Multi-layer data observability data can provide a great deal of detailed information about incidents, execution, performance, timeliness, and cost. Not only can this information provide insights to identify the root cause of problems, but it can also provide tips on how to optimize your data assets, pipelines, and infrastructure.
Acceldata provides such detailed multi-layer data insights and goes beyond by making recommendations on how to optimize your data, data pipelines, and infrastructure and in some cases automate the adjustments. These recommendations are highly tuned and specific to the underlying data platforms being used, such as Snowflake, Databricks, Spark, and Hadoop.
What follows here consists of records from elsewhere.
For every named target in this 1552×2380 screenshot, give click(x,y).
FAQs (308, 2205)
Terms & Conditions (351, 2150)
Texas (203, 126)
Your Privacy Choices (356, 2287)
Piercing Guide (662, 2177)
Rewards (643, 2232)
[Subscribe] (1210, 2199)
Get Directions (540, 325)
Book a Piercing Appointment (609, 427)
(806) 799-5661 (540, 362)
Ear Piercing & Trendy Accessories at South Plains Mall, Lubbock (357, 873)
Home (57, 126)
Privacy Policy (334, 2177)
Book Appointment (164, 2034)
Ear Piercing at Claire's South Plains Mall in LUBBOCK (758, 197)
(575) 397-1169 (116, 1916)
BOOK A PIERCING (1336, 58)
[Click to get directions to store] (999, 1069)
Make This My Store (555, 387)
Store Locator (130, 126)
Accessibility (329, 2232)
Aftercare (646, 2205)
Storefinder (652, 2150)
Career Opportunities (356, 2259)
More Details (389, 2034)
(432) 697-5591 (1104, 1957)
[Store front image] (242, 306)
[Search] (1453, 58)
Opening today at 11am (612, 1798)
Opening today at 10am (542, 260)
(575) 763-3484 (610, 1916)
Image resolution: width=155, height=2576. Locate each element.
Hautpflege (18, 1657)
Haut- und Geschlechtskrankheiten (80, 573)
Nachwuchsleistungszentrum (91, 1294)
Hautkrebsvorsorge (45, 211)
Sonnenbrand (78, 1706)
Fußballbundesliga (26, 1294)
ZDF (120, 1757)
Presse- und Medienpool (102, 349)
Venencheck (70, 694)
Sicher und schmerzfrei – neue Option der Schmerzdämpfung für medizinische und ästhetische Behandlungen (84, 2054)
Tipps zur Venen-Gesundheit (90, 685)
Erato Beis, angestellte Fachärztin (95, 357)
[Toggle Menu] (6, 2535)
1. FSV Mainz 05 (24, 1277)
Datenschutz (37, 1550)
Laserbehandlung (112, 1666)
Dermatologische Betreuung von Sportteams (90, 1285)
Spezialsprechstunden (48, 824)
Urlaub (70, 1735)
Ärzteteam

Get the Entire Team Involved
Data teams are skilled at knowing the technical aspects of the data and the infrastructure supporting it. However, they may not be as aware of the nuances of the data content and how the business teams use the data. This is more in the domain of data analysts or scientists.
Another best practice for data reliability is to get a wider team involved in the process. Data analysts can contribute more business-oriented data quality checks. They can also collaborate with data teams to determine tolerances on data quality checks (e.g., percentage of null values that is acceptable) and the best timing of data pipelines for data freshness that meets the needs of the business.
Acceldata provides collaborative, easy-to-use low-code and no-code tools with automated data quality checks and recommendations so data analysts, who might have sophisticated programming skills, can easily set up their own data quality and reliability checks. Acceldata offers role-based security to ensure different members of the wider data team work securely.
Resulting Benefits From Data Reliability
Implementing data reliability best practices will result in a number of benefits, including:
- Better deployment of your data engineering resources to maintain or lower data engineering costs.
- Better management and visibility of the data infrastructure to keep those costs low.
- Lower legal risk around your data.
- Keeping a high reputation for your data products and increasing trust in the data.
- Maintaining strong compliance around your data and eliminating potential fines for non-compliance.
Best practices are an essential part of every domain in the IT and data world and that now includes the category of data reliability. Best practices not only allow teams to optimize their efforts and eliminate problems, but they also provide a faster ramp-up in the solution area.
In this document we have described a number of key best practices for data reliability that data teams can incorporate, including:
- Apply tests across the entire supply chain.
- Shift-left your data reliability to test data before it hits your warehouse/lakehouse.
- Effectively use automation in data reliability solutions.
- Scale up and scale out your data reliability to increase your coverage.
- Continuously monitor and receive alerts to scale your data incident management.
- Take full advantage of detailed multi-layer data to rapidly solve data incidents.
- Continuously optimize your data assets, pipelines, and infrastructure using recommendations from your solution.
- Get the wider team involved in your data reliability processes and efforts.
These best practices enable data teams to scale their efforts in ways that don’t require significant investment in new resources while also allowing them to run efficient and effective data operations. Incorporate these into your planning and everyday work for smooth data reliability processes.